- _Page extract_

————————

Poetry offers a reflection of what it means to be human in a given moment in history, and these fine poems from residents of Whatcom and Skagit counties, some as young as 7 years old, are no exception.
It was an honor to serve as judge for CDN’s inaugural Spring Poetry Contest in celebration of Poetry Month.
Many of the poems included elements of the landscape in which we live and expressed emotions we share: love, loss, wonder, awe ... Although I judged the poems blind, not knowing their authors, I couldn’t help but feel I could see and hear each poet: from one child’s reflection on her 5-year-old self, pretend-posing “for all my paparazzis” in her Hello Kitty socks, to an adult hiking a trail where “chalk grassland teems with wildflowers, rabbits, butterflies.”
Top five submissions in the adult category
“Rebirth”
I’m headed on a trail
Along which trees swoop up
Branches form a canopy
Of green shadows
Above ferns and snow drops
White and nosy.
Generations of fallen
Leaves duff a soft carpet.
I funnel through
This tunnel until it curves
Around the trails tail
Elbows onto a meadow
Where chalk grassland teems
With wildflowers, rabbits
Butterflies. Here my first gulp
Of air brings tears.
—By Lynn Geri, Bellingham

“Before, again”
Patches of
Turquoise sky
Glow with
Sunrise luminescence
Between
Dark fingers of cloud
Drifting north.
No sparkling light
Without darkness,
No life
Without death preceding.
What comes before the beginning?

————————

- _Data lines_
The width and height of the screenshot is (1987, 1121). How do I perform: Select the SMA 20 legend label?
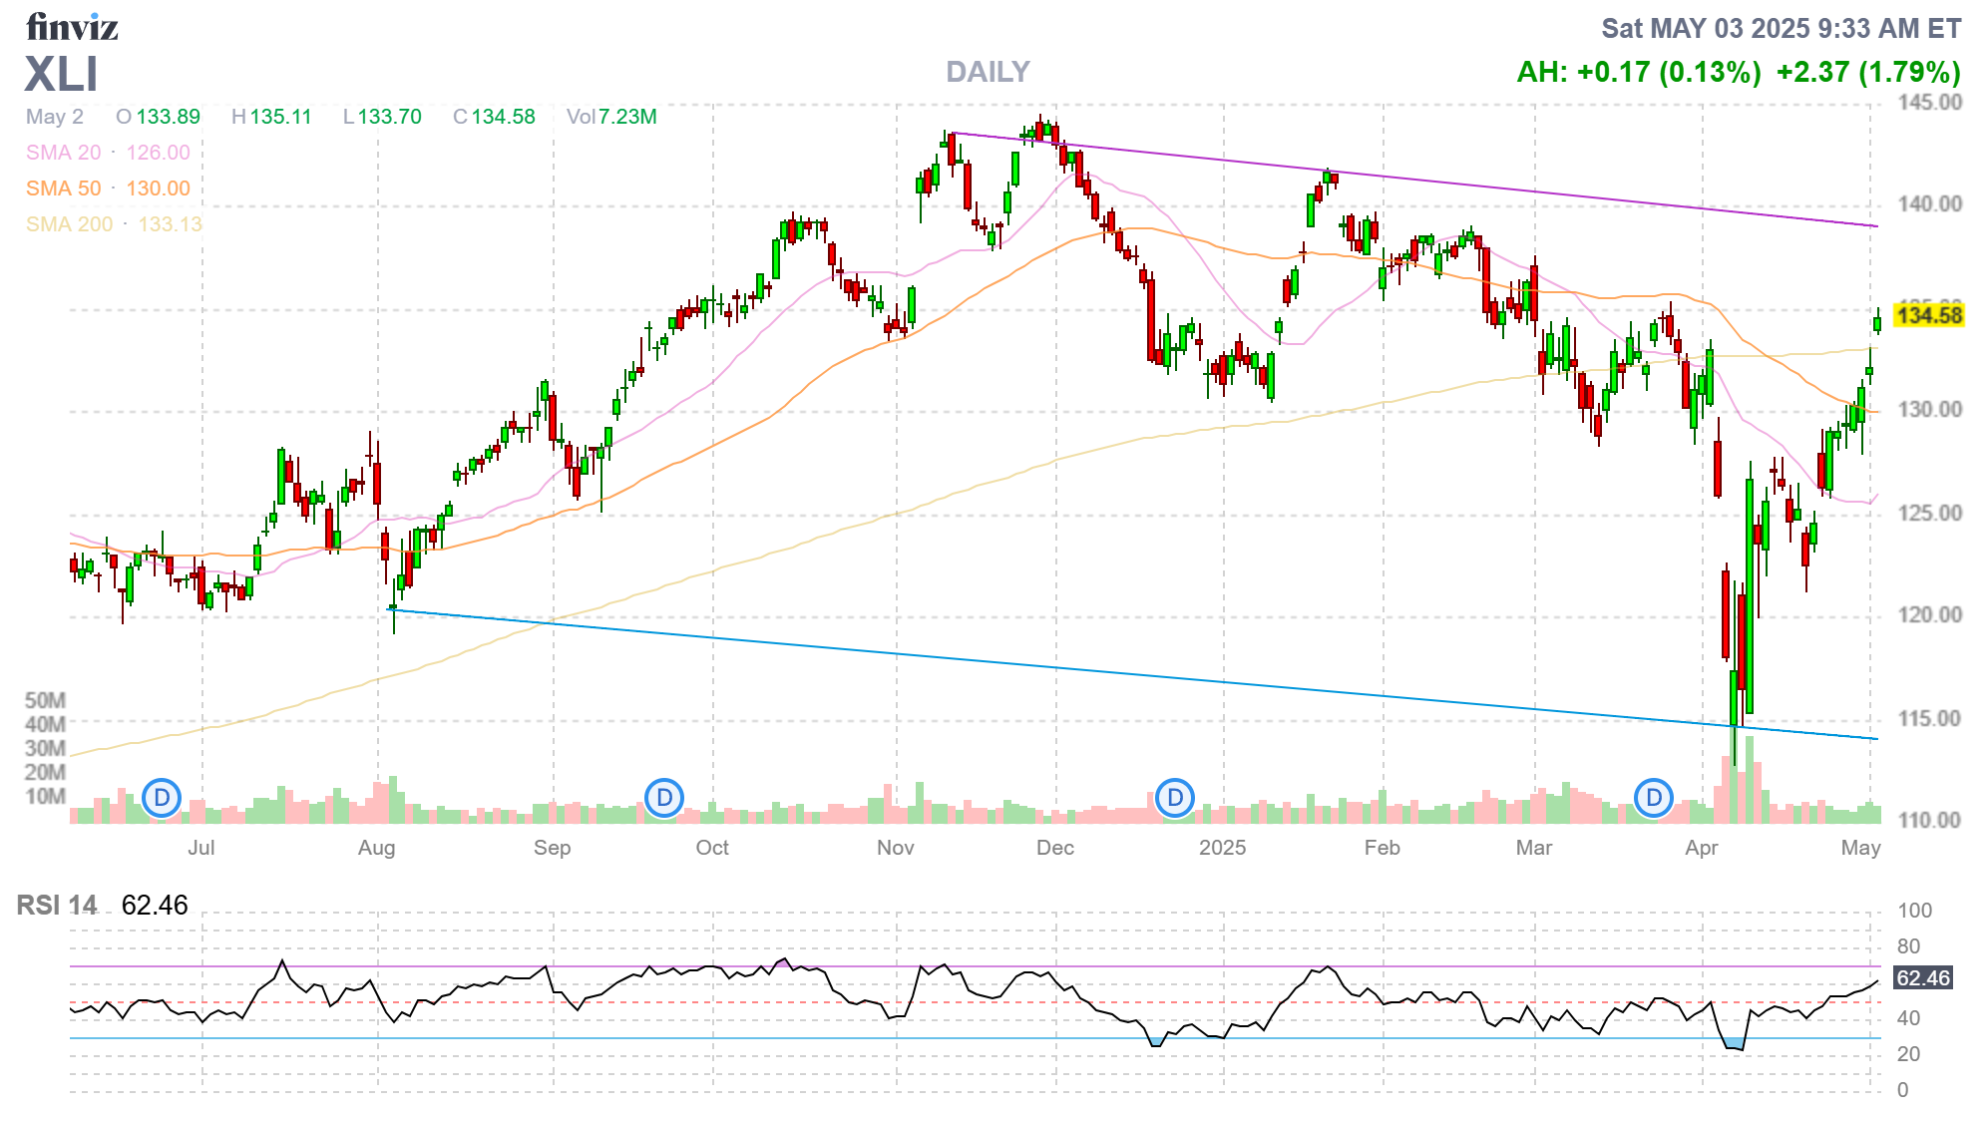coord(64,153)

————————

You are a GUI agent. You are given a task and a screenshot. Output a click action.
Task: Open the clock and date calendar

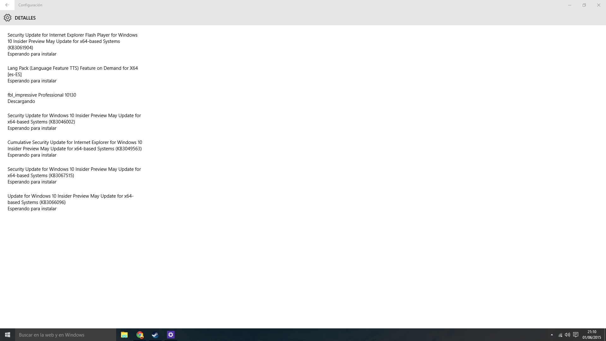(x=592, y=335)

————————

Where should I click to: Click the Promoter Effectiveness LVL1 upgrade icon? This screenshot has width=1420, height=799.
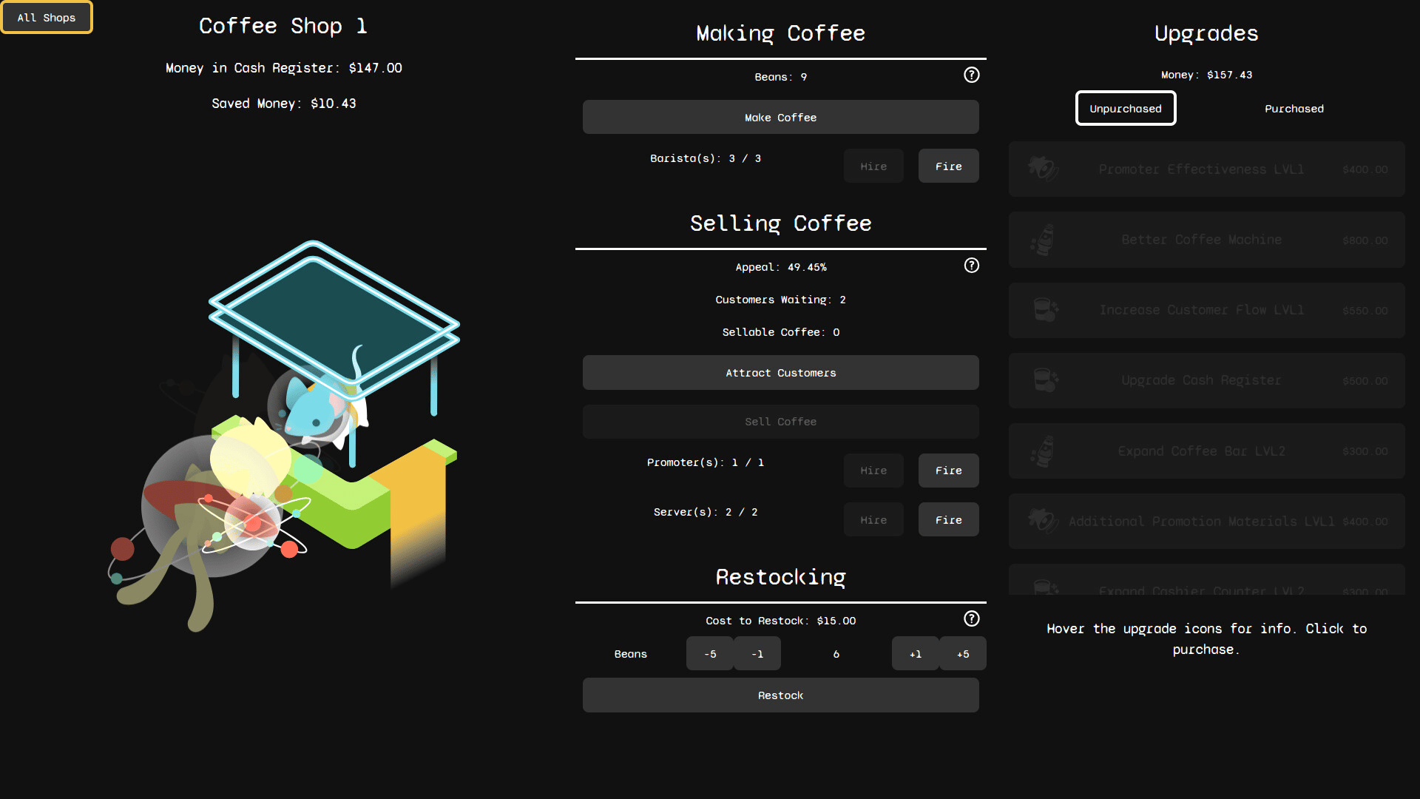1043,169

————————

- _Brief_
Copy word for word the part of the poetry contest page above between "Poetry offers a" and "of Poetry Month.", inclusive.

- _Answer_
Poetry offers a reflection of what it means to be human in a given moment in history, and these fine poems from residents of Whatcom and Skagit counties, some as young as 7 years old, are no exception.
It was an honor to serve as judge for CDN’s inaugural Spring Poetry Contest in celebration of Poetry Month.